Собеседники вышли на площадку лестницы. Рафф слышал, как они там поздоровались с кем-то, а затем в комнату влетел Винс Коул – двадцатишестилетний Винс, который всегда так спешил, как будто боялся, что все Форды, Рокфеллеры и Дюпоны перемрут раньше, чем он успеет построить для них заводы, дома, усыпальницы и небоскребы; Винс, который уже ухитрился построить дом, и выгодно продать его, и при этом все время получать хорошие отметки; Винс, такой талантливый, такой ясный, что его работы нравятся решительно всем; Винс, удивительно чутко улавливающий малейшие колебания моды, общественных вкусов и настроений. Но во всех его работах заметна склонность к театральным эффектам; что-то есть в них такое бьющее в нос, какая-то манерность, которая идет в ущерб естественности.

Не замечая Раффа, Винс поспешно прошел мимо диванчика, пересек комнату и чуть не столкнулся в дверях с Эбби.

Увидев Эбби, он сразу замедлил шаг.
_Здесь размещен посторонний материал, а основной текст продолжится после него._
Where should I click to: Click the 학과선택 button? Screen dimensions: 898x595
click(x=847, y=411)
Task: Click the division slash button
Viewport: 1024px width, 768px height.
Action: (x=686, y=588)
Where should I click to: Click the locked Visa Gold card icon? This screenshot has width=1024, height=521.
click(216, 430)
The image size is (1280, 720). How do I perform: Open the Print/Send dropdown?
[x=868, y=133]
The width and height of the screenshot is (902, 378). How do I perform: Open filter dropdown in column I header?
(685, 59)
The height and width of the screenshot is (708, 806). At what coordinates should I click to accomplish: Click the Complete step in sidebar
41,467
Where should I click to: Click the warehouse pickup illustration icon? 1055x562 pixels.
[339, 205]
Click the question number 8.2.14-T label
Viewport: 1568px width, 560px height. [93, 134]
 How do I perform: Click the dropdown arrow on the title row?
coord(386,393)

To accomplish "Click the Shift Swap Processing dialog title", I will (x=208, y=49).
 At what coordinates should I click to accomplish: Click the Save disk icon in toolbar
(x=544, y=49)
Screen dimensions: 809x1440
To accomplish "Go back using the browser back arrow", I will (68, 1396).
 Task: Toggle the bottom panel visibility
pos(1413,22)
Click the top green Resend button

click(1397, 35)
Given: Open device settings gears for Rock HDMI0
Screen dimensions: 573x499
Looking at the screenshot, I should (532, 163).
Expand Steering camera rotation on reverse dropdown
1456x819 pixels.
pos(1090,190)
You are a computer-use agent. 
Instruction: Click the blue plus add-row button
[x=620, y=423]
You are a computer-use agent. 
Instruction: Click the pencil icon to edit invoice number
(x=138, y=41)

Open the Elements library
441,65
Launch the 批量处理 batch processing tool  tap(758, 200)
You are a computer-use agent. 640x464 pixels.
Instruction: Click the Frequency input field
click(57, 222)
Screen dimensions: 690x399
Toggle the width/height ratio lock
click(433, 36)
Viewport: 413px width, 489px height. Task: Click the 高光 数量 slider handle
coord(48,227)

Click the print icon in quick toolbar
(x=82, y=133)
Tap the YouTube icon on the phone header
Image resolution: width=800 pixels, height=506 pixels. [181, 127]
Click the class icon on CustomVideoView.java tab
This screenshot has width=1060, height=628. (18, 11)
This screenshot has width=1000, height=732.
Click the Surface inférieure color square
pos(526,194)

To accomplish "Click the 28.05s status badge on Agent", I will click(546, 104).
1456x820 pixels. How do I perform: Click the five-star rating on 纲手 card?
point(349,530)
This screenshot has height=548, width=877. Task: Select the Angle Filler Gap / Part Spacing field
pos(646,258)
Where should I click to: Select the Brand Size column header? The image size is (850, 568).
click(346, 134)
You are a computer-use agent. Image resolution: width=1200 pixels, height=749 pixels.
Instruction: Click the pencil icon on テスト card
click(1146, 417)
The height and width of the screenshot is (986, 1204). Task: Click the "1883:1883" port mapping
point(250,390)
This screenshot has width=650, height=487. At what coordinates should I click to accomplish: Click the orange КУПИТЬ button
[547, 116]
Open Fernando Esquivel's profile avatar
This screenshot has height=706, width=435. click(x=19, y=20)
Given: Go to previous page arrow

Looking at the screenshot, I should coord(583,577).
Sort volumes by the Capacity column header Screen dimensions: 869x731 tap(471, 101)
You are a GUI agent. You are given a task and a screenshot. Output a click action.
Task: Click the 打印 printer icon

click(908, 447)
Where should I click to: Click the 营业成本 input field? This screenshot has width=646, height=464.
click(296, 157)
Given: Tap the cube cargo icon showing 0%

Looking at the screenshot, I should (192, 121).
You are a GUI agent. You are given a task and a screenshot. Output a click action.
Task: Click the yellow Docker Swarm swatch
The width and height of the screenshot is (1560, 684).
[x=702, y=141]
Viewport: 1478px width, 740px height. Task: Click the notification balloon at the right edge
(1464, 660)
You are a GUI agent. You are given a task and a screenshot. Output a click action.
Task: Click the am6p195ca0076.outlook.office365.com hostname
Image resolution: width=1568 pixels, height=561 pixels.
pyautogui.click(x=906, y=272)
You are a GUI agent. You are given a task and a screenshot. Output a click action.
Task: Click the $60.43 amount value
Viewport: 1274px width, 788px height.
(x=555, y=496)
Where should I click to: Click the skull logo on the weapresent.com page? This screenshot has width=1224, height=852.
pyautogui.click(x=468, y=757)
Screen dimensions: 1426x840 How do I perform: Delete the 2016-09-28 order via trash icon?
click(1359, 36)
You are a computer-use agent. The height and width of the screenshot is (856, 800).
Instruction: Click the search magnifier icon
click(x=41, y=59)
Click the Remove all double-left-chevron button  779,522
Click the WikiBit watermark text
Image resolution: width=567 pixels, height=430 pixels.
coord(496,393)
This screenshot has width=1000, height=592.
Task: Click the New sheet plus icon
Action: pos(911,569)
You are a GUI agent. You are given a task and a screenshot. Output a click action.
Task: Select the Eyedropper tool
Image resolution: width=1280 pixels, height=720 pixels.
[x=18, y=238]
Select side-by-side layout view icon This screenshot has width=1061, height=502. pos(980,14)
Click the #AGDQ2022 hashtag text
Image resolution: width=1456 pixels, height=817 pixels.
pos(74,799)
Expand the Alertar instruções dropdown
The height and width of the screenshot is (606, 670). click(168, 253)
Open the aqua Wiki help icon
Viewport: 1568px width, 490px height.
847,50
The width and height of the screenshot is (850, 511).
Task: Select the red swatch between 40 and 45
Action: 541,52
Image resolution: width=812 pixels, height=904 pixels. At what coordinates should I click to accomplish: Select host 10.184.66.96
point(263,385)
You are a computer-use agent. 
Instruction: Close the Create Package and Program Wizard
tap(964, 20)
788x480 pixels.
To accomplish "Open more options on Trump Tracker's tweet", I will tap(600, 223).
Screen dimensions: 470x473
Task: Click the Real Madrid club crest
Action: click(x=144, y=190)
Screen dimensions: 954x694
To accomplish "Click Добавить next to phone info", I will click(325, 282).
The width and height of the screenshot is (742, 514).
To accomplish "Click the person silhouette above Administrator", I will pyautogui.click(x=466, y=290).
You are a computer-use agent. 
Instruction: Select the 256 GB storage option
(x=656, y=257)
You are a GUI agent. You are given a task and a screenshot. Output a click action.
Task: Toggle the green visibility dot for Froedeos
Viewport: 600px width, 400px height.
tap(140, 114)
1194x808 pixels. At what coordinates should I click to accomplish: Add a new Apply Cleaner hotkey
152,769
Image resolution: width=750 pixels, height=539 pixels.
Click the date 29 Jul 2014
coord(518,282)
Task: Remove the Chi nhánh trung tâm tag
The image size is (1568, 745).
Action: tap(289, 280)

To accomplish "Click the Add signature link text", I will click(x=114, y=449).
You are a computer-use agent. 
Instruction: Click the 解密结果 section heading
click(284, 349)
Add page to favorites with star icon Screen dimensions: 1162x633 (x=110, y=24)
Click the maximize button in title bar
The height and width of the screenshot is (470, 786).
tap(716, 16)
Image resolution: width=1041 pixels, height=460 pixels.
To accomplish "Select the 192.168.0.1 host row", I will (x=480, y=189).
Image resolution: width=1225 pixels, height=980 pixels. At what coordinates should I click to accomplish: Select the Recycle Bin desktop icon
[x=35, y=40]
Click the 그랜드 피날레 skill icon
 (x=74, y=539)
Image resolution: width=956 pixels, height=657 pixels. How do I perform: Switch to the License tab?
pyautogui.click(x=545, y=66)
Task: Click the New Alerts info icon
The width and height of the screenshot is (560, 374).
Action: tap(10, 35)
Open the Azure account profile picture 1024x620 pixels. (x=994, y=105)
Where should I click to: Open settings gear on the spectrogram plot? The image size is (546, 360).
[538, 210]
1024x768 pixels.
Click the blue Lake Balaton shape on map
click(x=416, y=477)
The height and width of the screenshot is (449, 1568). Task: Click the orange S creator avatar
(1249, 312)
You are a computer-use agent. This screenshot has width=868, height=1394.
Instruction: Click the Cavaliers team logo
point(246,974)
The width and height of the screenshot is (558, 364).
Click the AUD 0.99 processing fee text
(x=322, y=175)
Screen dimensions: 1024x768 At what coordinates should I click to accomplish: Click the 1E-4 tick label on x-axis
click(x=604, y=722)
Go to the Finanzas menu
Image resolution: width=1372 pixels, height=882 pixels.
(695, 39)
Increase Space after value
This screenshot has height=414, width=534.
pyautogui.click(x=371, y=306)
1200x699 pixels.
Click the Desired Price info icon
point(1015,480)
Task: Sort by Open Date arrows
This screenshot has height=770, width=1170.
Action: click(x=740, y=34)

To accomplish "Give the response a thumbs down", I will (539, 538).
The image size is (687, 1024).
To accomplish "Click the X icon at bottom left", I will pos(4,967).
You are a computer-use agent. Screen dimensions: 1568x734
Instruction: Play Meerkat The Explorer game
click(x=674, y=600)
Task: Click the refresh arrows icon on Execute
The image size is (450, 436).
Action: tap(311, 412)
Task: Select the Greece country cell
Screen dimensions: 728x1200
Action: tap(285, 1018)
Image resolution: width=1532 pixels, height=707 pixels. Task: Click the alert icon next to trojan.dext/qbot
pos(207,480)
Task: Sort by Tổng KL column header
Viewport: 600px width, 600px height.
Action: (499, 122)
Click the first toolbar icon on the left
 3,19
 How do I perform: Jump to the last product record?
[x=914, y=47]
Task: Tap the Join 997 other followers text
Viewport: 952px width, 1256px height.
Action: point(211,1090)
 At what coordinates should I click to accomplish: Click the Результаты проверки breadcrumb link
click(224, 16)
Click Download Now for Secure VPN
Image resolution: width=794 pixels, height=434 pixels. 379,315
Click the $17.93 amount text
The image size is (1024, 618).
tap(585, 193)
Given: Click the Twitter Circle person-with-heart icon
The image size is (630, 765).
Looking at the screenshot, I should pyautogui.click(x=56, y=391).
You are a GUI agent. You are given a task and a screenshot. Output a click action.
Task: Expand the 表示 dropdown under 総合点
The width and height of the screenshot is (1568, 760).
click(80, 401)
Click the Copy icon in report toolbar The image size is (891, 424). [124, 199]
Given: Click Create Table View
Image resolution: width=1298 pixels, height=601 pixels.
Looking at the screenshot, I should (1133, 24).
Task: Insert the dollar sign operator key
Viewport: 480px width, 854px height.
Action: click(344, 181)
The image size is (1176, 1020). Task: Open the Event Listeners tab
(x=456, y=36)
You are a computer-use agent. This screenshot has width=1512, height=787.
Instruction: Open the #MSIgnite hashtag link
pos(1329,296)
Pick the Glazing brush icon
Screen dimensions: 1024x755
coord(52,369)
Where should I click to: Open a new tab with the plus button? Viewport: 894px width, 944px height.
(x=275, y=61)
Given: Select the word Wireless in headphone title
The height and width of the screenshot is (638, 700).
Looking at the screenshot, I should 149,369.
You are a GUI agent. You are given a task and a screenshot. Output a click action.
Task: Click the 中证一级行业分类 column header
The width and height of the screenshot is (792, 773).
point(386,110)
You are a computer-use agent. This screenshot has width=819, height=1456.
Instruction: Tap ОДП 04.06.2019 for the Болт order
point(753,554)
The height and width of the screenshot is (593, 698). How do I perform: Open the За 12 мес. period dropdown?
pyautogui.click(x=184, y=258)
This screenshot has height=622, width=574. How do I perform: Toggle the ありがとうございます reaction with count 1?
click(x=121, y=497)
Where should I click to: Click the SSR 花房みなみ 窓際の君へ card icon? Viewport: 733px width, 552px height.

Рафф всегда восхищался способностью Винса приспосабливаться к окружающим, кто бы они ни были; он восхищался, в частности, удивительным нюхом, который позволил Винсу так быстро и точно приноровиться к характеру Эбби Остина.

Была у Винса Коула странная черта: даже враждуя с ним, вы все равно ощущали его необычайную привлекательность; недостатки его были очевидны, но он их не скривал и не сердился, когда ему на них указывали.